(Beginning of Extracted information)

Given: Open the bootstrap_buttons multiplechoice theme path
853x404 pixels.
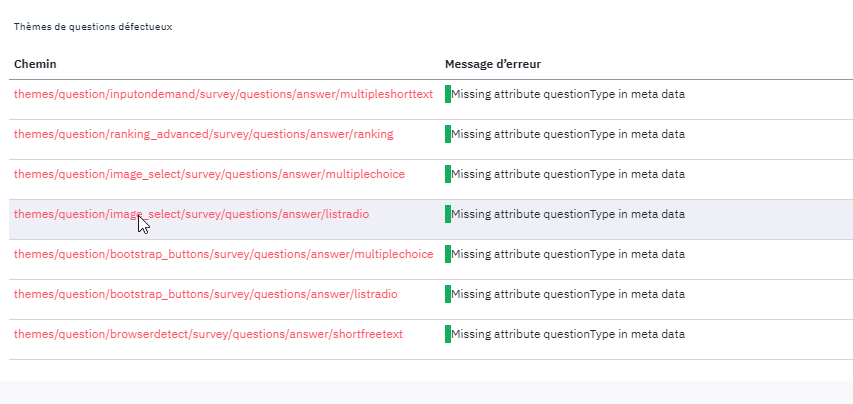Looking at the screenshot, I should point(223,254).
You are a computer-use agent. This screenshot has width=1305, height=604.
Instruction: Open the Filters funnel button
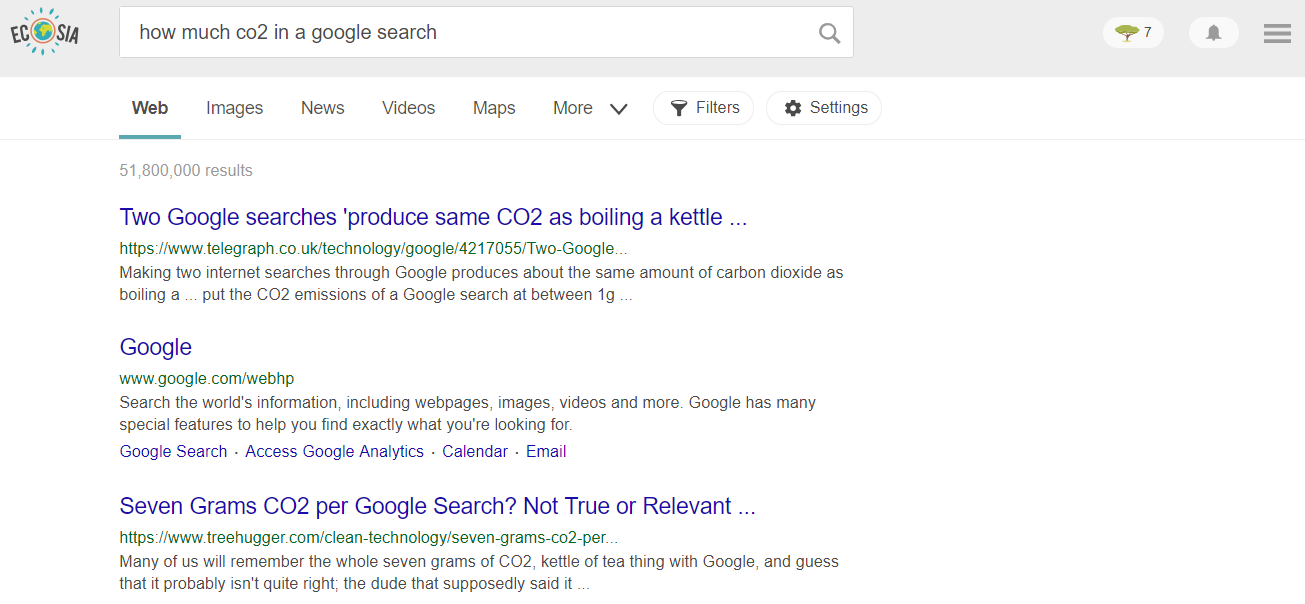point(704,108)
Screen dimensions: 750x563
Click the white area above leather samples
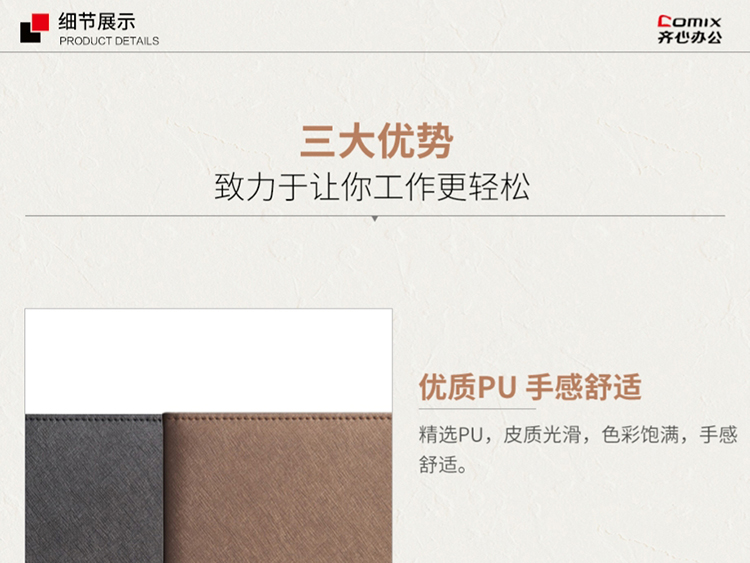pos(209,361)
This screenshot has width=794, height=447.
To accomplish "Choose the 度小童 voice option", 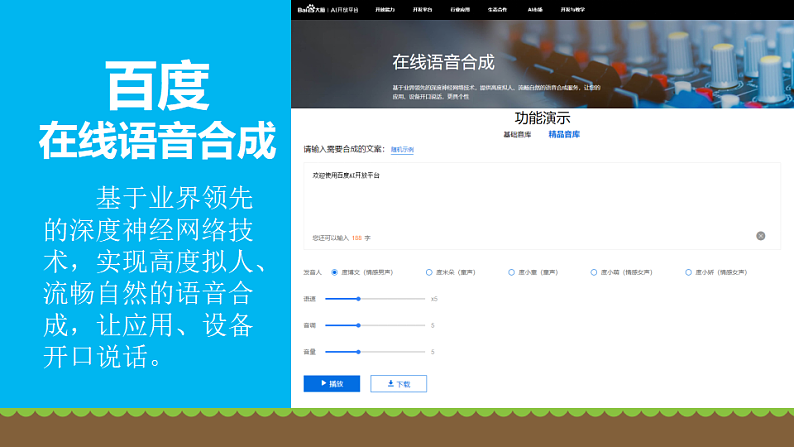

(End of Extracted information)

What you should do →
Restate the entries above word for word, and keep the pictures out.

Reply →
Given: Open the bootstrap_buttons multiplechoice theme path
853x404 pixels.
Looking at the screenshot, I should point(223,254).
You are a computer-use agent. This screenshot has width=1305, height=604.
Instruction: Open the Filters funnel button
point(704,108)
Screen dimensions: 750x563
Click the white area above leather samples
pos(209,361)
This screenshot has width=794, height=447.
To accomplish "Choose the 度小童 voice option", 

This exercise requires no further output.